O desembargador explicou que essa decisão do STF abriu a possibilidade de se reabrir a ação da investigação de paternidade, julgada improcedente, com trânsito em julgado, em virtude da inovação da tecnologia do exame de DNA. “Essa decisão ganha importância extraordinária, porque vem contra uma tendência que vinha se instalando no STJ, de se negar a repropositura dessa ação, sob pena de se trazer insegurança para as relações conflituosas – o que pode ser verificado em, pelo menos, cinco julgados da corte”, salientou.
Ele recordou que somente haverá coisa julgada material nas ações de investigação e contestação de paternidade em virtude de sentenças emitidas em processos que se formaram com provas documentais, periciais e, principalmente, o exame genético, de DNA. “Caso contrário, deverá ser admitida a ação rescisória com base em documento novo (exame de DNA), anotando-se que o prazo para a ação rescisória conta-se da data em que o interessado teve conhecimento da técnica do exame de DNA”.

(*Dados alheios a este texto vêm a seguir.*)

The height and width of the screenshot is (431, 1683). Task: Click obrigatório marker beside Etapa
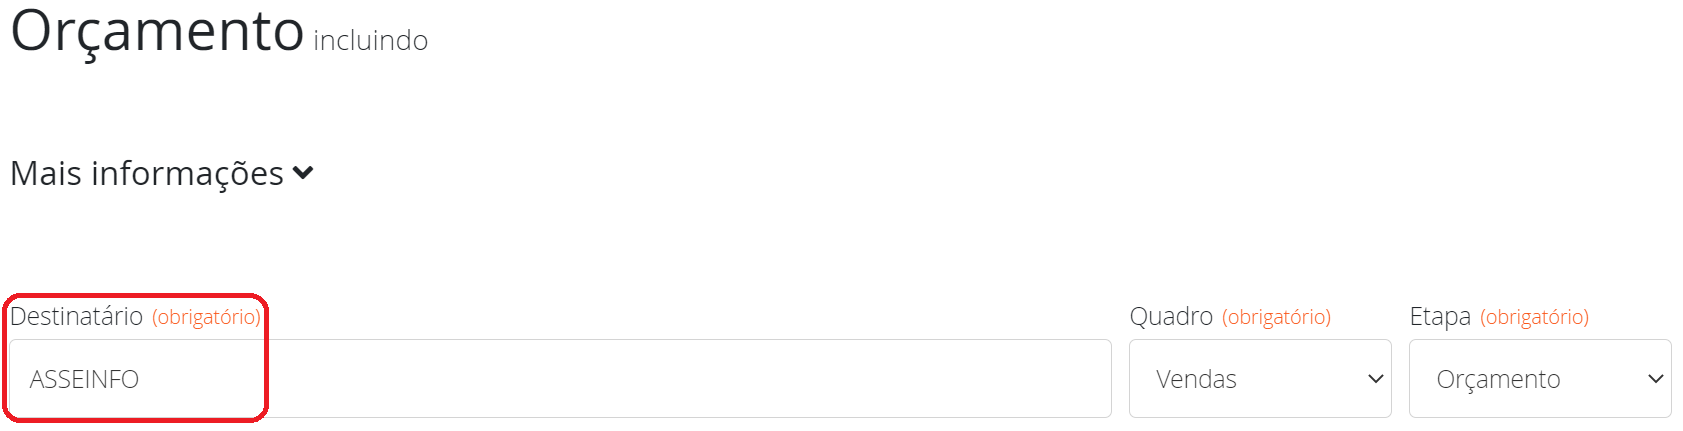pyautogui.click(x=1534, y=318)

Nesse sentido, lembrou a posição do professor Barbosa Moreira, segundo a qual, desde que se obtenha o exame de DNA no prazo da ação rescisória, será possível propor a ação rescisória com base em documento novo (art. 485, VII, do CPC). “Em relação à data em que se inicia a contagem do prazo decadencial de dois anos, há um entendimento de que esse prazo é contado a partir da data em que o interessado obtém o laudo, posição do professor Barbosa Moreira, que considero bem razoável”, ponderou.
Paternidade sócio-afetiva
Na sequência, discorreu sobre a paternidade nas relações sócio-afetivas e suas consequências, citando as ações em que se procura revogar o “registro à brasileira” (registro de filhos de outros relacionamentos). “O filho ou a criança não é uma jóia que se pede de volta ou um retrato que se rasga com o fim de um relacionamento, mas uma coisa séria, e esse registro ficou inserido em sua personalidade. Assim, ela não pode perder esse status civil em virtude de desavenças dos maiores”, ponderou.

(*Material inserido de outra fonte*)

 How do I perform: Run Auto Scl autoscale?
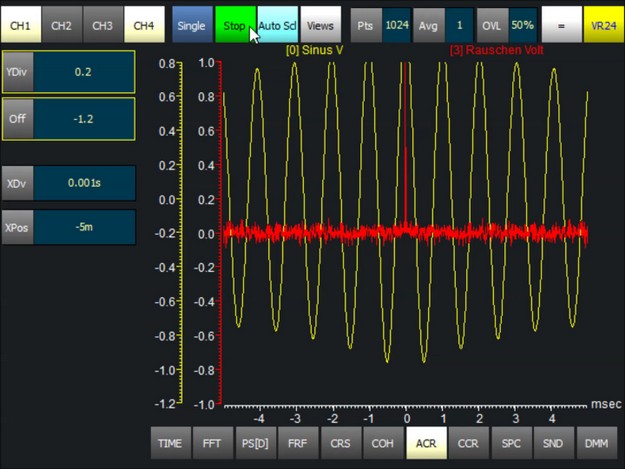[277, 24]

Ele explicou que essa revogação só pode ser concedida em caso de erro ou de outro vício comprometedor da vontade, mas não cabe em caso de arrependimento. “A relação sócio-afetiva é o desenvolvimento de uma afeição e de uma relação filial que consagra os traços da paternidade como se biológica fosse e, considero, superior até, porque aquele que registrou, educou e cuidou da criança é o verdadeiro pai”, salientou, frisando que, para sentenciar, o juiz deve sempre buscar extrair da relação sócio-afetiva o que atende ao interesse da criança. “Não adianta discutirmos o Direito de Família se não lembrarmos que todo esse contexto existe e é formado com base em um princípio geral que é o melhor interesse da criança”, concluiu.